**TASK TO CARRY OUT:** Filter the records below and copy every line containing the word "Click".

**RECORD EXTRACTS:**
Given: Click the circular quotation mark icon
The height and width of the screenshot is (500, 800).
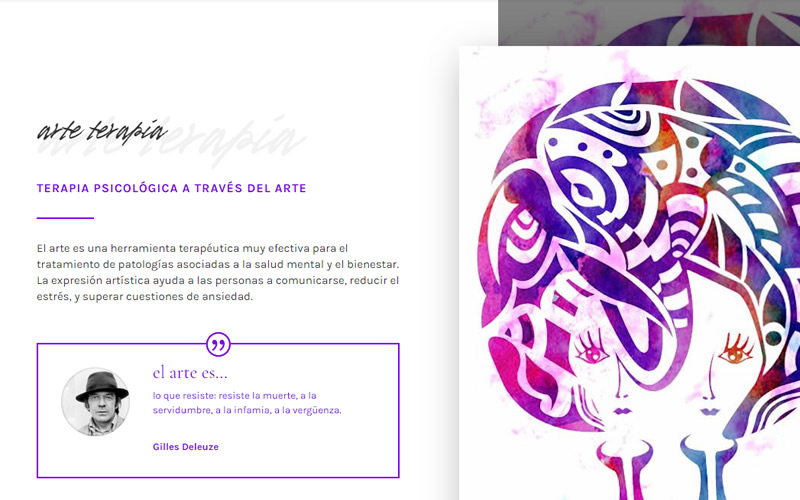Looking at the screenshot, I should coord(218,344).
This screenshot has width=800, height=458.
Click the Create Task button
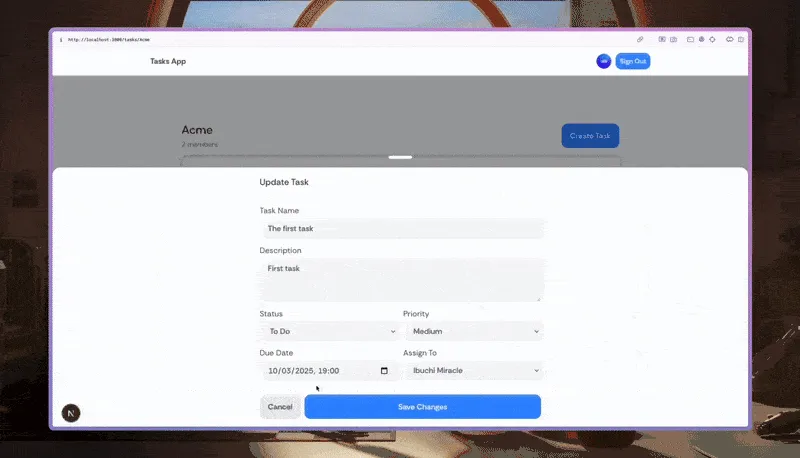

**RESPONSE:**
Given: Click the circular quotation mark icon
Click the Create Task button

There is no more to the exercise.